Enquanto estávamos na escola, eu, e alguns dos meus amigos estudávamos no Olavo Bilac, no Canal 1. Outros em escolas da redondeza. As três irmãs da casa 48, uma mais bonita que a outra, estudavam em um colégio de freiras, se não me falha a memória. Quando tinha jogo, que não era todo dia, a rua era uma tranquilidade. Todos respeitavam a todos e não havia imposições. Nem mesmo os pais eram autoritários, apenas exigiam respeito e estudo. A rua manteve suas valetas por muito tempo, assim como seu Almeida a sua tosse que parava nunca. Uma asma brava, dia e noite. Mesmo assim ele nunca deixou de fumar, com o uso de uma piteira. O filho, também era asmático. E foi dos primeiros da turma a começar a fumar Continental sem filtro, (um baita “estoura peito”, junto com o Macedônia).

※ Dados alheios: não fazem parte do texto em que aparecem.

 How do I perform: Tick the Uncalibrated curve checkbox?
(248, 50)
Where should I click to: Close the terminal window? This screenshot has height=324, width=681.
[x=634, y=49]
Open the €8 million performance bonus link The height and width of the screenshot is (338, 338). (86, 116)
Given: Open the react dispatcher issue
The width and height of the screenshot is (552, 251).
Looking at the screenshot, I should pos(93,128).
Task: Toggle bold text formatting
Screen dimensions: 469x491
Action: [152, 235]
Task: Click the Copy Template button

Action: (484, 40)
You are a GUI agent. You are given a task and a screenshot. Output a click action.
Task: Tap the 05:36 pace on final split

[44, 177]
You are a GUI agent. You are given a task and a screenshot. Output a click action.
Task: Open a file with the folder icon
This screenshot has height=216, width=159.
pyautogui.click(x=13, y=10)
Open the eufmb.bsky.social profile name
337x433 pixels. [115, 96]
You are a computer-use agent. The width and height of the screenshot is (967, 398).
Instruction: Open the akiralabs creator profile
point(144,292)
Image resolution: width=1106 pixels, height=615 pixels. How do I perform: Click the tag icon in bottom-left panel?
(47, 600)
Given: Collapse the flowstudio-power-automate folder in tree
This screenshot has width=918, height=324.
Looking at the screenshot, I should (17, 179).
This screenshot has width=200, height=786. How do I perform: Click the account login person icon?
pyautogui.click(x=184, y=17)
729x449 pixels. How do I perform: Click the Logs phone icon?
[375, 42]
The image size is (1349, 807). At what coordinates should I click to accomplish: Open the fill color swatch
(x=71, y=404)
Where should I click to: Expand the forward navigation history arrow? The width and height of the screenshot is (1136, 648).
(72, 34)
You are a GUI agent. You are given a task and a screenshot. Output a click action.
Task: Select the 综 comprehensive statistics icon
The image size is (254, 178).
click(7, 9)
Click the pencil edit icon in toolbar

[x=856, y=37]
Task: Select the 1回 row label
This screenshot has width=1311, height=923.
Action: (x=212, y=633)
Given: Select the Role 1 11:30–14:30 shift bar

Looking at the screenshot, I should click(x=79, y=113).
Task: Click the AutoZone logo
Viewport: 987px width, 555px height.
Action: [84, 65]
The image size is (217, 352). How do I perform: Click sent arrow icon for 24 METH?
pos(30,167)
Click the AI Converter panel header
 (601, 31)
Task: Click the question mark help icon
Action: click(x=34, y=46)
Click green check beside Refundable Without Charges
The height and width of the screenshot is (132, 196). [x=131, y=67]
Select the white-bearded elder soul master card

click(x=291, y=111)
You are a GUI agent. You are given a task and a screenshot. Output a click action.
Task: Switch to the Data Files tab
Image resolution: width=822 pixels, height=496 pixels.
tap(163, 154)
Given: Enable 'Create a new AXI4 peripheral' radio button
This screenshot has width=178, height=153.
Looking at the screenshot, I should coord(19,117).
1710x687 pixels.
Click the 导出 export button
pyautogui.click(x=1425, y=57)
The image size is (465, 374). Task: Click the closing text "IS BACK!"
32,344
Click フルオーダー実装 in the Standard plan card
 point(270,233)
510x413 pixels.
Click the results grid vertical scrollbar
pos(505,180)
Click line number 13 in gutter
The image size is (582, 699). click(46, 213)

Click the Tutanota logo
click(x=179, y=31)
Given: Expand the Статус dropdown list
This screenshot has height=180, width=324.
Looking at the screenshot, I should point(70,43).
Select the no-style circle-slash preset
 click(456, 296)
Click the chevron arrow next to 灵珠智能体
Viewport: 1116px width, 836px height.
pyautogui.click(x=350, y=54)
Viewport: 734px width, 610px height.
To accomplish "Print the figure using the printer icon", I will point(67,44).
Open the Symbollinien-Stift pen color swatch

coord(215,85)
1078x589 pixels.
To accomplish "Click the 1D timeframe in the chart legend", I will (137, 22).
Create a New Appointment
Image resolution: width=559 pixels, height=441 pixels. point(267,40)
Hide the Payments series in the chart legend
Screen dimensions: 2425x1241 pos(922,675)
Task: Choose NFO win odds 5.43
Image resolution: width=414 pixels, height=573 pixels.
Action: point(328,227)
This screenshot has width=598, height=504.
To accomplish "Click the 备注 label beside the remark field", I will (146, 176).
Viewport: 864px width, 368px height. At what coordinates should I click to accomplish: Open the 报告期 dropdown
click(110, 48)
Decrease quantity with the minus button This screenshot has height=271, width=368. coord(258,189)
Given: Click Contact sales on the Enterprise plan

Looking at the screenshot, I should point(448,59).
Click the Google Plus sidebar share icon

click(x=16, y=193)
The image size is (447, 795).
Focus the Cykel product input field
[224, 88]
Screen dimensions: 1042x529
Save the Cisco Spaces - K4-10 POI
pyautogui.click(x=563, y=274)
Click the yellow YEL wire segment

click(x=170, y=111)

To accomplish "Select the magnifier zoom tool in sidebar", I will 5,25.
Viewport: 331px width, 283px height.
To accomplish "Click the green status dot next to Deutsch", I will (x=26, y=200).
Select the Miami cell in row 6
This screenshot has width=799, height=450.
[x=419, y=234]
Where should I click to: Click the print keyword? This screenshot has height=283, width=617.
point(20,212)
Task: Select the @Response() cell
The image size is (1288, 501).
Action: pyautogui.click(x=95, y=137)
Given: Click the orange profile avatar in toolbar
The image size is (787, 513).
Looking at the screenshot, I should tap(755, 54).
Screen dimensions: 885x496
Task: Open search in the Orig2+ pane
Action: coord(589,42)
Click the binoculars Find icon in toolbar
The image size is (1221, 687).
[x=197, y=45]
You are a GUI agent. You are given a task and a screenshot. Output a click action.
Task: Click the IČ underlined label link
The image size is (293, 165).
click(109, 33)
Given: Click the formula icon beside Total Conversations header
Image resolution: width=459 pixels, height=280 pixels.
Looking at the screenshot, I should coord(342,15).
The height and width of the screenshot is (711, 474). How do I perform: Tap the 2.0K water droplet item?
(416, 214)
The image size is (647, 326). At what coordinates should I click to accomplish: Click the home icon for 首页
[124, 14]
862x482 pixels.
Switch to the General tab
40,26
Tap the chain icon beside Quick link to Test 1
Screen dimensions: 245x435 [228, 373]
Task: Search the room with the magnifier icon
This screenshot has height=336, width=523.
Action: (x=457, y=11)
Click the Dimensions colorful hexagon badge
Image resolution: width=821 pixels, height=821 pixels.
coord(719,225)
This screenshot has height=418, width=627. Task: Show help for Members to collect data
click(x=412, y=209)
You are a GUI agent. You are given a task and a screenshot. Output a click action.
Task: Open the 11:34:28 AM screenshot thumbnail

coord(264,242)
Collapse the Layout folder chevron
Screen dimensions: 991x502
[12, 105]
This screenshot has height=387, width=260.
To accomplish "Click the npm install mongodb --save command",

Uma rua normal. Tão normal que até ladrão galinha passava por lá vez por outra. Mas sem violência, como era antigamente.
Um dia, porém alguma coisa mudou. Foi uma violência, sem sangue, mas com violência. O seu Figo mudou para a esquina do canal e abriu uma venda. Horrorosa, mal cheirosa, como ele. Mas, mesmo assim roubou alguma clientela do seu Maneco, que tinha sua venda na esquina da Rua Santurnino de Brito, homenagem ao criador dos canais da cidade (Santos tem vários canais).
O engenheiro sanitarista Francisco Saturniono de Brito foi o responsável pela implantação dos nove primeiros canais da cidade, entre 1907 e 1911, que vão da orla ao cais. Além da drenagem das águas pluviais, os canais têm função ambiental pela separação das águas de córregos da rede de esgoto. Tudo motivado pela situação sanitária na cidade no final do século XIX. Não havia sistema de esgoto. O lixo era jogado nas ruas e córregos. A cidade foi assolada por epidemias que avançavam pelo interior do estado, ameaçando a mão-de-obra utilizada nas lavouras e tornando o porto de Santos, o principal para exportações brasileiras, o vilão da história.
Seu Maneco era um homem fino, com sua roupa sempre limpa e o cabelo bem penteado e engomado com brilhantina (certamente a Sidepal ou Glostora), que atendia a freguesia com toda fidalguia. E, vez por outra, distribuía balas entre nós. Um cavalheiro!
O dono da bola
Mas um dia, o pior aconteceu na Rua Tarqüinio Silva. Mudou para a casa verde o Mauro, que parecia ser “um cara legal”. Qual o que! Logo no primeiro dia apareceu com uma bola de “capotão” debaixo do braço convidando todo mundo para jogar bola.
E quem não iria? Nunca havíamos jogado com uma maravilha daquelas. Mas fomos enganados pelo mau caratismo do dono da bola. Em primeiro lugar ele disse que ele mandava no time e que todos tinham que passar a bola para ele fazer o gol. Ou levaria a bola embora. Coitado do Gôdimim, que já sonhava em fazer dezenas de gols com aquele bolão. Olhei pra ele e, juro, vi uma furtiva lágrima caindo do seu olho – do direito, se me lembro bem.
Mas como negar a exigência do Mauro, a bola tinha aqueles lindos gomos de couro, ensebados, brilhavam antes de rolar na terra. Bola de campeão!
Para começar, Mauro escalou o time, com Gôdimim no gol, a humilhação suprema para o artilheiro e se colocou como centro avante. E tirou todo mundo das suas posições no time de seis jogadores.
E assim foi, pelo prazer de jogar com uma bola de couro, todos se submeteram à ditadura do Mauro, que parava o jogo a toda hora, invertendo faltas, laterais, dando pênalti quando o goleiro pegava a bola. Fazia de tudo para ganhar o jogo!
E ai de quem não passasse a pelota para ele. Saia do time, sem dó.
Triste!
Um dia, veio o progresso, junto com a vitória da asma sobre o seu Almeida que levou com ele a sua tosse. O asfalto chegou e meus amigos do futebol de bola de meia foram desaparecendo, como eu.
Depois de assistir à cena da molecada jogando futebol na periferia, resolvi passar pela Rua Tarqüinio Silva para “assistir” o Gôdimim fazendo seu gols, ouvir o seu Almeida tossir e ver a minha amada vó Eva cuidando da sua pequena horta, de onde ela colhia as folhas para nossas saladas.
Saudades do Gôdimim!
**A caricatura é um presente do Bird Clemente para o chicolelis, que tem no ex-piloto, seu maior ídolo no automobilismo.